Otherwise, you can start out with 0 as "you always want to see this", 1 as "common logging that you might possibly want to turn off", and 10 as "I would like to performance-test your log collection stack."

Then gradually choose levels in between as you need them, working your way down from 10 (for debug and trace style logs) and up from 1 (for chattier info-type logs.)

How do I choose my keys?

Keys are fairly flexible, and can hold more or less any string value. For best compatibility with implementations and consistency with existing code in other projects, there are a few conventions you should consider.

  • Make your keys human-readable.
  • Constant keys are generally a good idea.
  • Be consistent across your codebase.
  • Keys should naturally match parts of the message string.
  • Use lower case for simple keys and lowerCamelCase for more complex ones. Kubernetes is one example of a project that has adopted that convention.

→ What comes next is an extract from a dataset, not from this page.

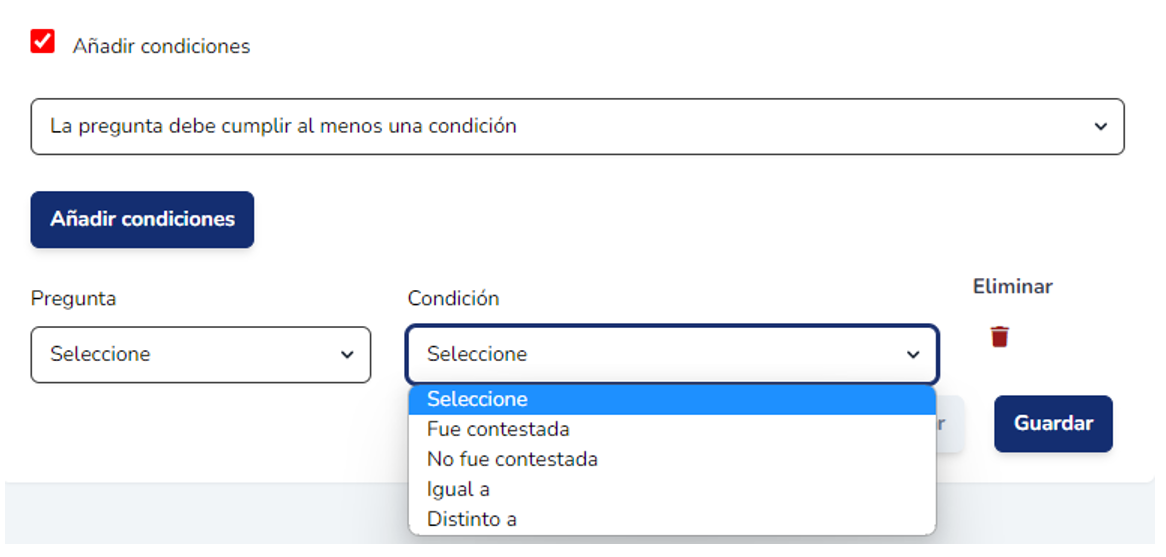
Task: Delete the condition row with trash icon
Action: point(999,337)
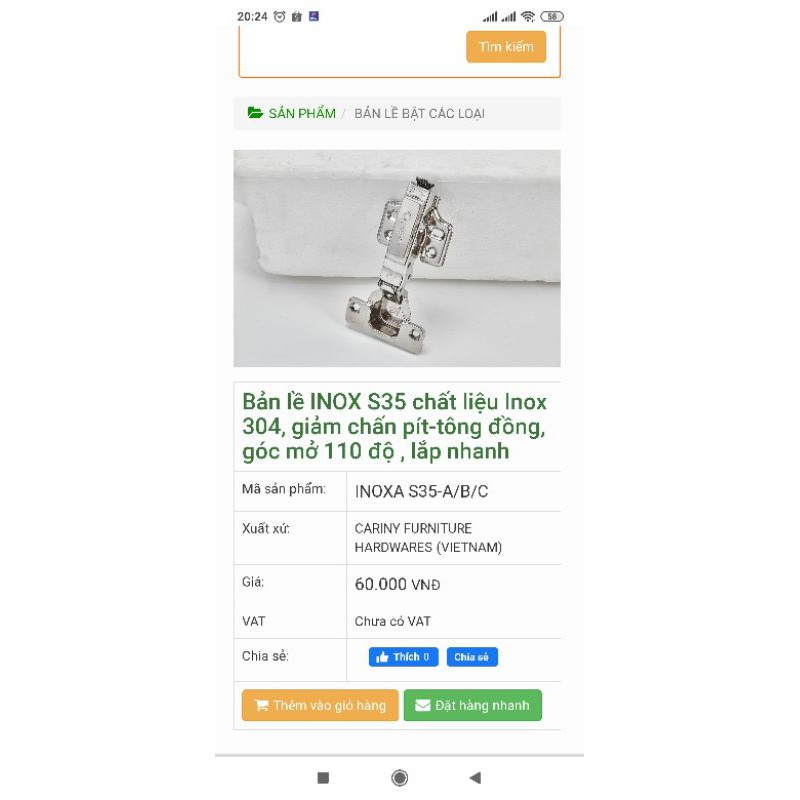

While key names are mostly unrestricted (and spaces are acceptable), it's generally a good idea to stick to printable ascii characters, or at least match the general character set of your log lines.

Why should keys be constant values?

The point of structured logging is to make later log processing easier. Your keys are, effectively, the schema of each log message. If you use different keys across instances of the same log line, you will make your structured logs much harder to use. Sprintf() is for values, not for keys!

Why is this not a pure interface?

The Logger type is implemented as a struct in order to allow the Go compiler to optimize things like high-V Info logs that are not triggered. Not all of these implementations are implemented yet, but this structure was suggested as a way to ensure they can be implemented. All of the real work is behind the LogSink interface.